Your goal:
Go through the listing below and retype exactly the lines starting at the one with "Viewport: 757px width, 222px" and ending at the one with "Image resolution: width=495", skipping pictures.
*** Opening of Input material ***
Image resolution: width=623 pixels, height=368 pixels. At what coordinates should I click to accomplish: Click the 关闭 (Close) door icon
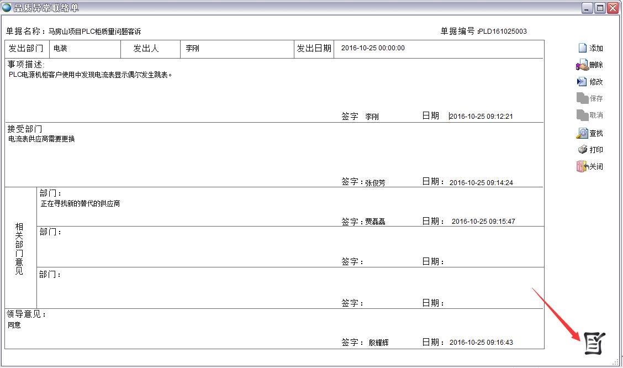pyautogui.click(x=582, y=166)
*** Close of Input material ***
*** Opening of Input material ***
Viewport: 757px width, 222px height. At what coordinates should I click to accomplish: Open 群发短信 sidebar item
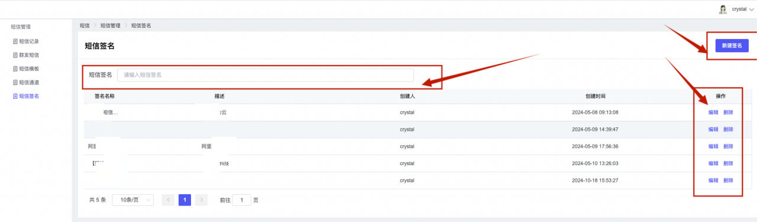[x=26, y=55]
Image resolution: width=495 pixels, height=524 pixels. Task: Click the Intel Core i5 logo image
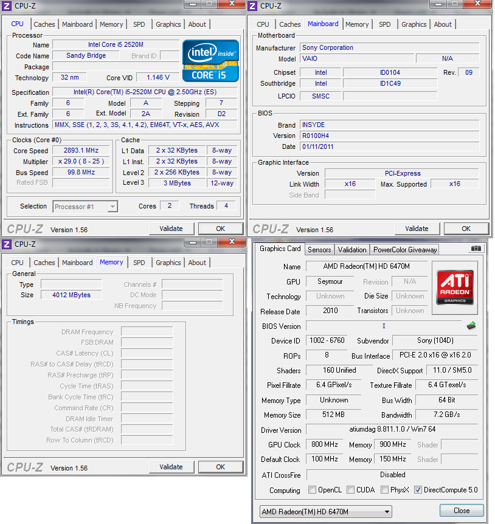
*** Close of Input material ***
*** Opening of Input material ***
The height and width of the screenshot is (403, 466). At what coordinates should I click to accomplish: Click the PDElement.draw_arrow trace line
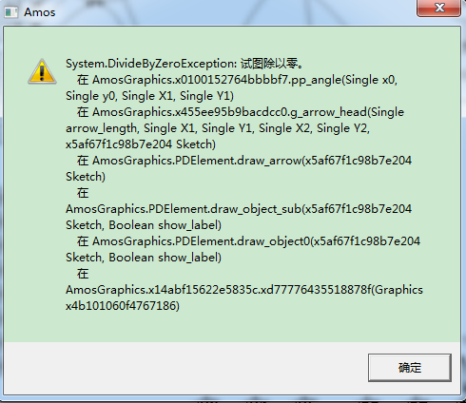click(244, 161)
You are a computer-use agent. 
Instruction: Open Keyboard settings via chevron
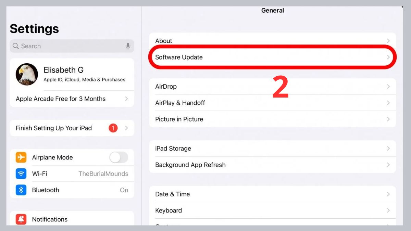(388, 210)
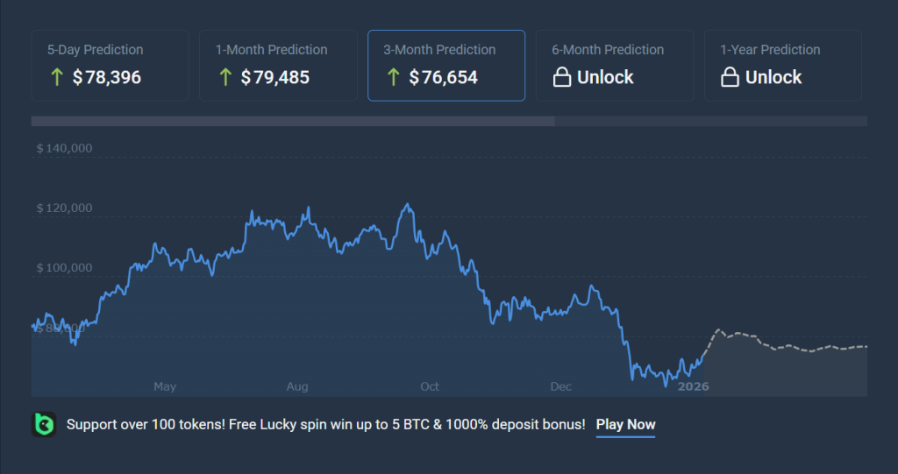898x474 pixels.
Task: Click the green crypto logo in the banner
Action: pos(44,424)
*** Close of Input material ***
Answer to this task:
Viewport: 757px width, 222px height. At what coordinates should I click to accomplish: Open 群发短信 sidebar item
[x=26, y=55]
Image resolution: width=495 pixels, height=524 pixels. Task: Click the Intel Core i5 logo image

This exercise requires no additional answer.